When BrENIAC entered production in 2016 it was ranked 197th on the June Top-500 list of supercomputers. The system had 16,128 cores and clocked in at 548 TFlops/s (Rmax), 619 TFlops/s (Rpeak), using 255 kW of power. The heat produced by the system was recaptured to heat nearby buildings of the university. The system was delivered by NEC and the process of installation and testing went very smoothly. The original 580 nodes had 2 Intel Broadwell CPUs with 28 cores each, a quarter of them 256 GB RAM while the other nodes had 128 GB RAM. The interconnect was Mellanox Infiniband EDR.
For comparison, the system that ranked number one in the Top-500 of June 2016 was the Chinese Sunway TaihuLight with a whopping 10,649,600 cores, 93,015 TFlops/s (Rmax), 125,436 TFlops/s (Rpeak), using 15,371 kW of power, so almost 170 times faster than Breniac.
Only very large systems last long in the Top-500, and in November 2016 BrENIAC ended at place 278, while it ranked 371st in the ranking of June 2017. In November of that year, BrENIAC was no longer one of the 500 fastest supercomputers in the world.
Midlife, the system was expanded by another 408 compute nodes with 2 Intel Skylake CPUs, 28 cores each, and 192 GB RAM. This addition was greatly welcomed by its user base since demand for computing time was rising.
BrENIAC continued to serve as the VSC’s Tier-1 Compute platform even after its successor, Hortense, was taken into production. The last nodes were switched off in December 2022. BrENIAC has faithfully served the VSC user community for 6 years. However, the story doesn’t end there. Some of the nodes or network components got a new lease on life at Universiteit Gent in the Tier-1 Cloud platform and at Universiteit Antwerpen, at VUB and at KU Leuven.
Considering the evolution of the number of CPU hours, it is very clear that BrENIAC has been well-used, and that it has met an increasing demand for computing power (see figure 1). This trend continues to this day after Hortense, the third-generation Tier-1 compute system, replaced BrENIAC.
The Tier-1 Compute platform serves researchers from various scientific domains, as illustrated in the figure below. The “traditional” HPC domains such as physics, chemistry, and engineering still dominate the usage, but it is interesting to note that also projects in the humanities make it onto our most powerful regional computing infrastructure.
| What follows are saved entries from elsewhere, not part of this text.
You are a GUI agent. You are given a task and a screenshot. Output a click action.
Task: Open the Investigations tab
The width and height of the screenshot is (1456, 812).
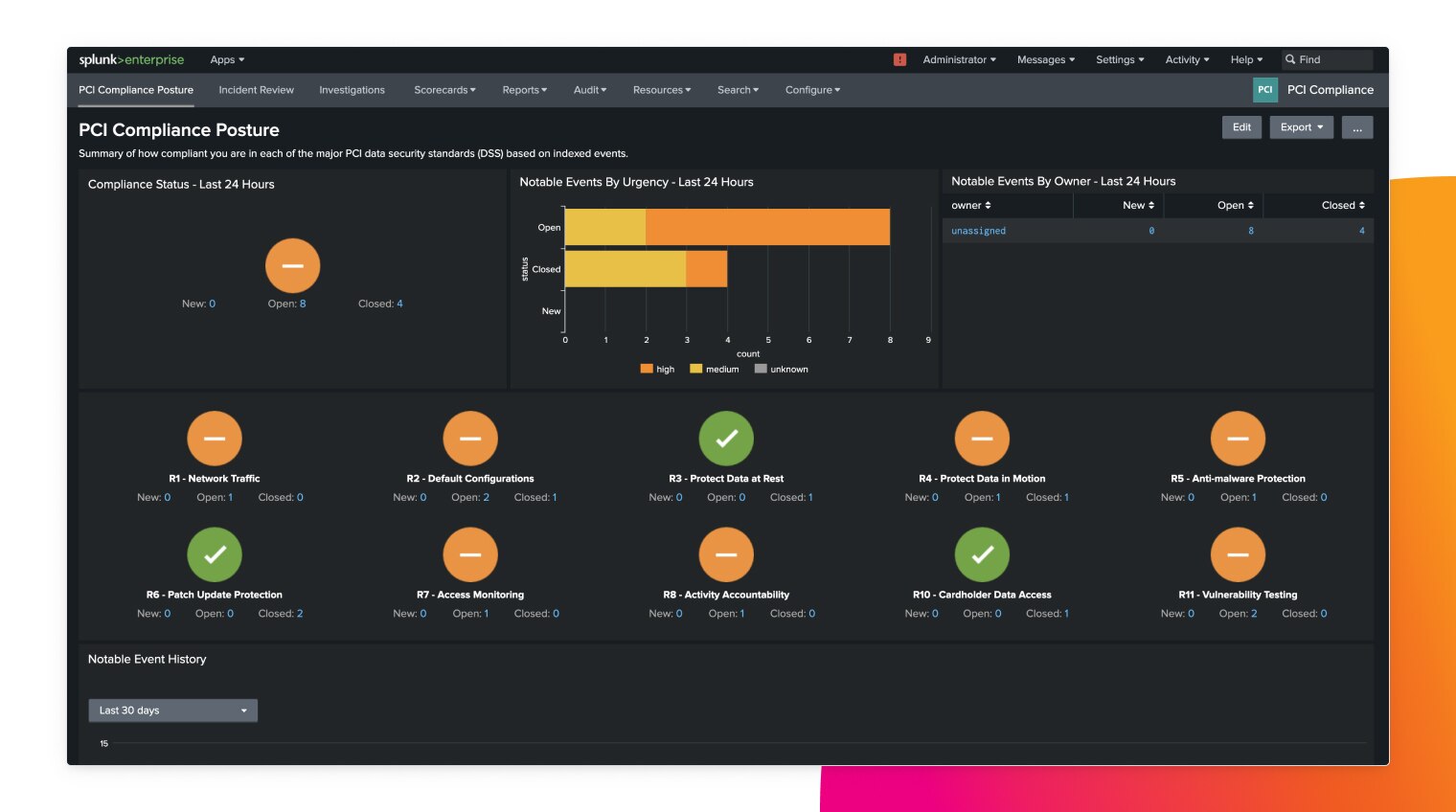coord(352,90)
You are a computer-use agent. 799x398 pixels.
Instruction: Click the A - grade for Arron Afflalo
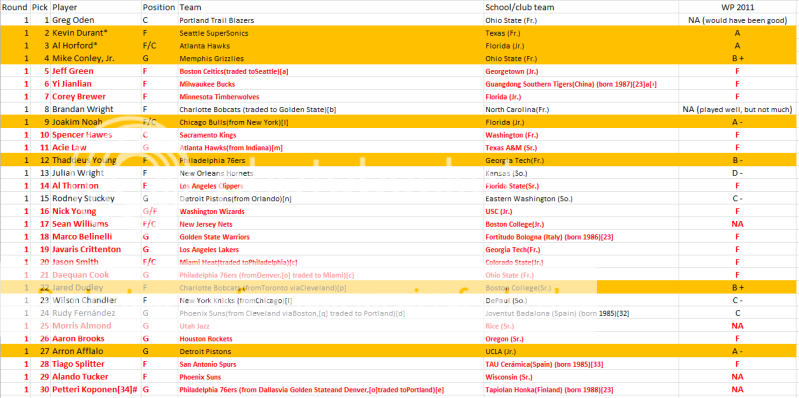(x=737, y=352)
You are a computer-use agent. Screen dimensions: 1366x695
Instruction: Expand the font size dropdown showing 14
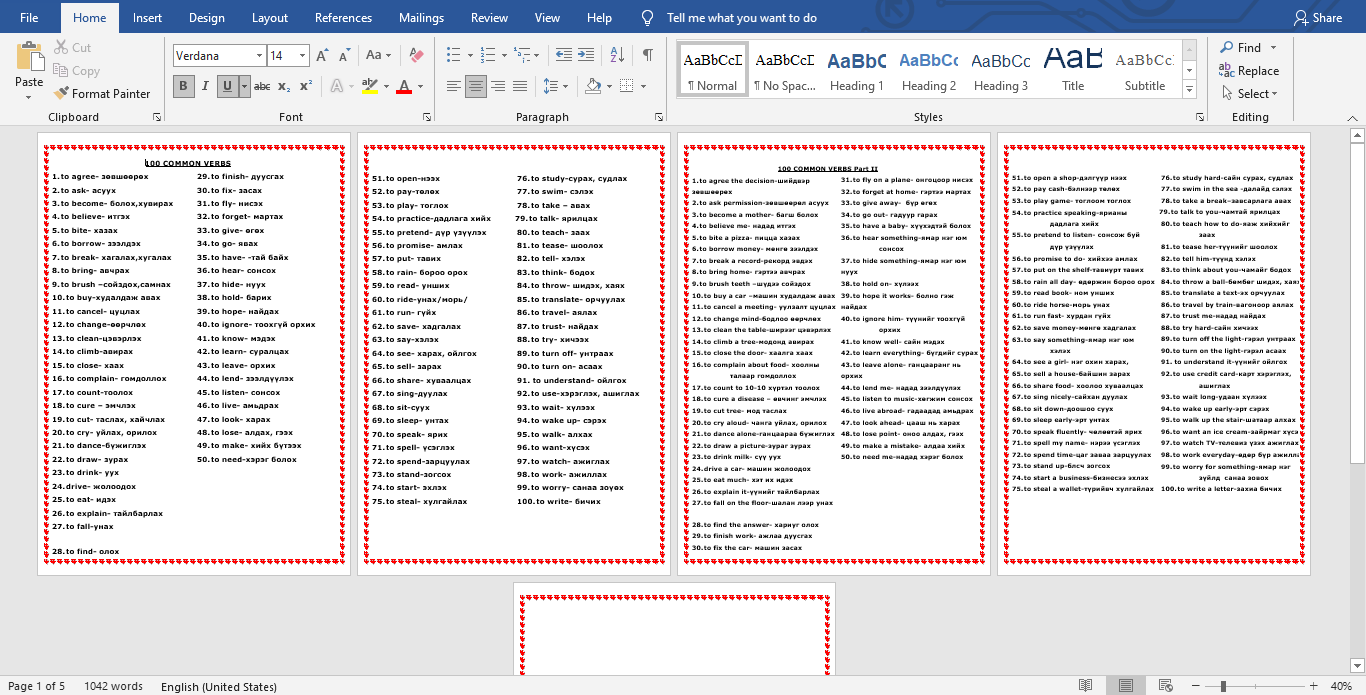click(x=304, y=56)
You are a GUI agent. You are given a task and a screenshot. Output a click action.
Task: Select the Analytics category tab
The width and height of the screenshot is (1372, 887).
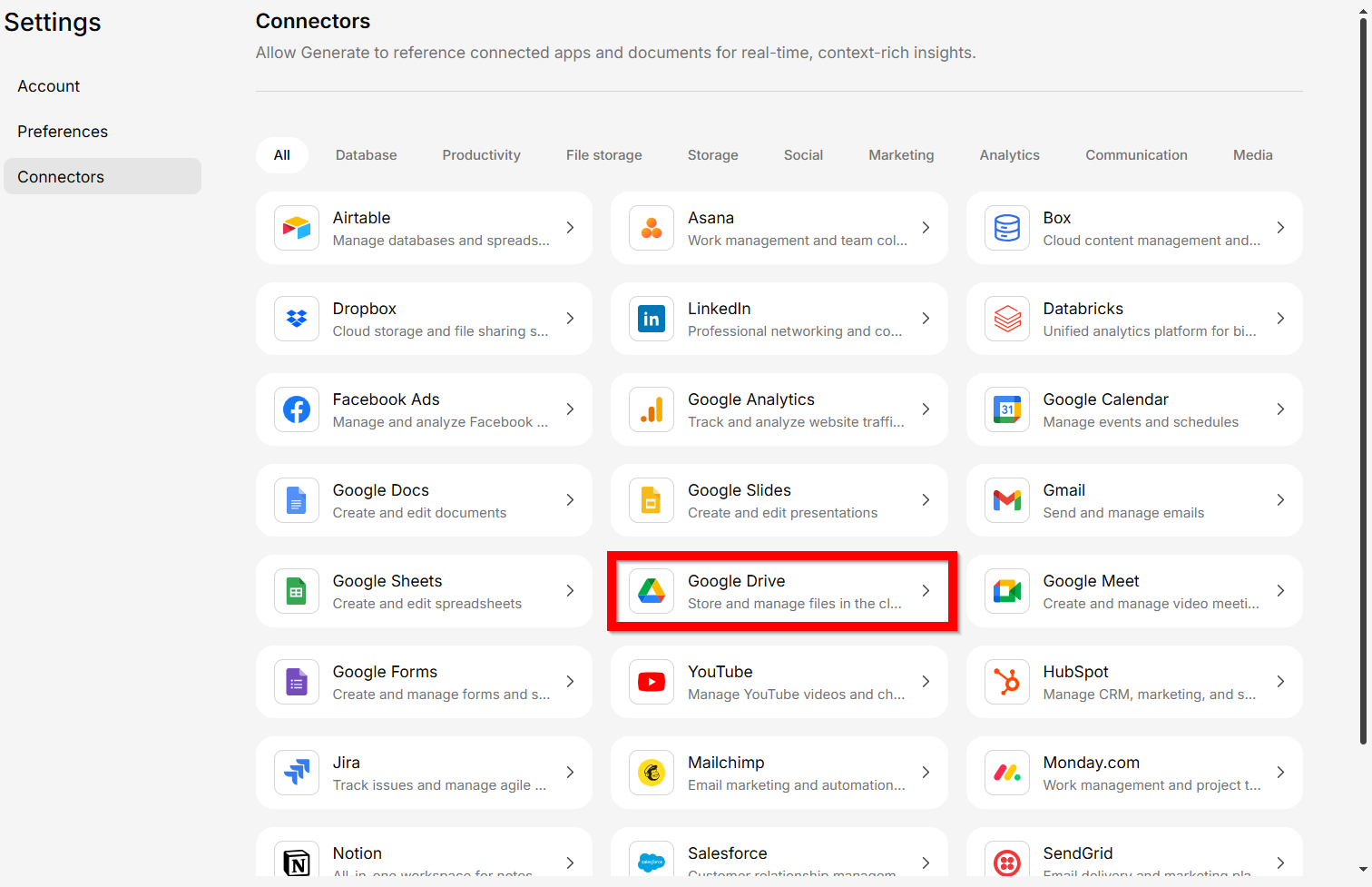1009,155
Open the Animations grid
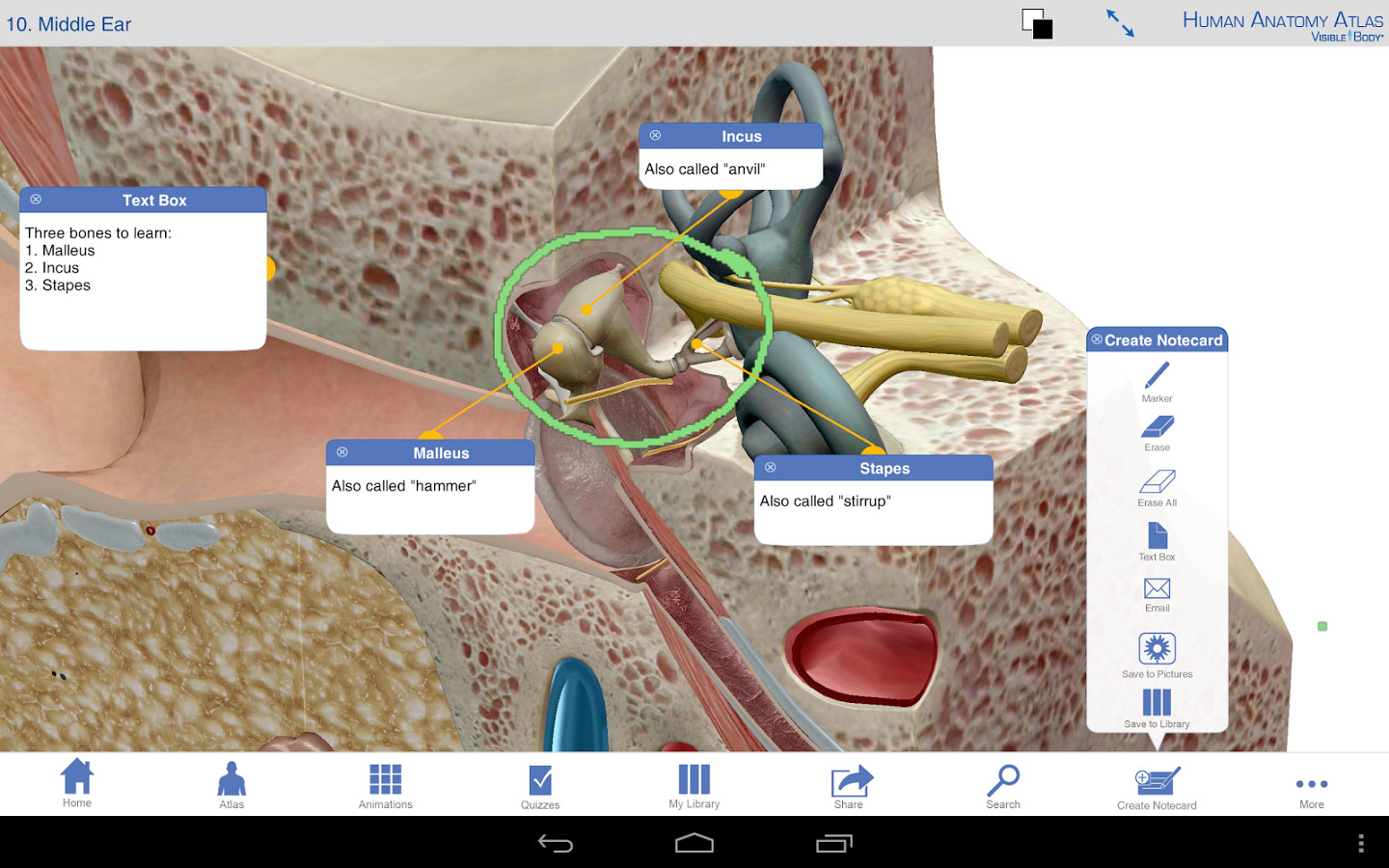 (385, 787)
The scientific domains were also represented on the system itself, a renowned graphic artist designed a decal that has been on the rack doors since the inauguration event.
To the credit of both NEC which delivered and supported the system and the VSC team at KU Leuven that managed the infrastructure, BrENIAC has been running smoothly with few glitches and only relatively short downtimes.
Currently, Hortense hosted at Universiteit Gent is doing an excellent job serving as the VSC’s current Tier-1 compute platform, adequately meeting the demand for more computational resources.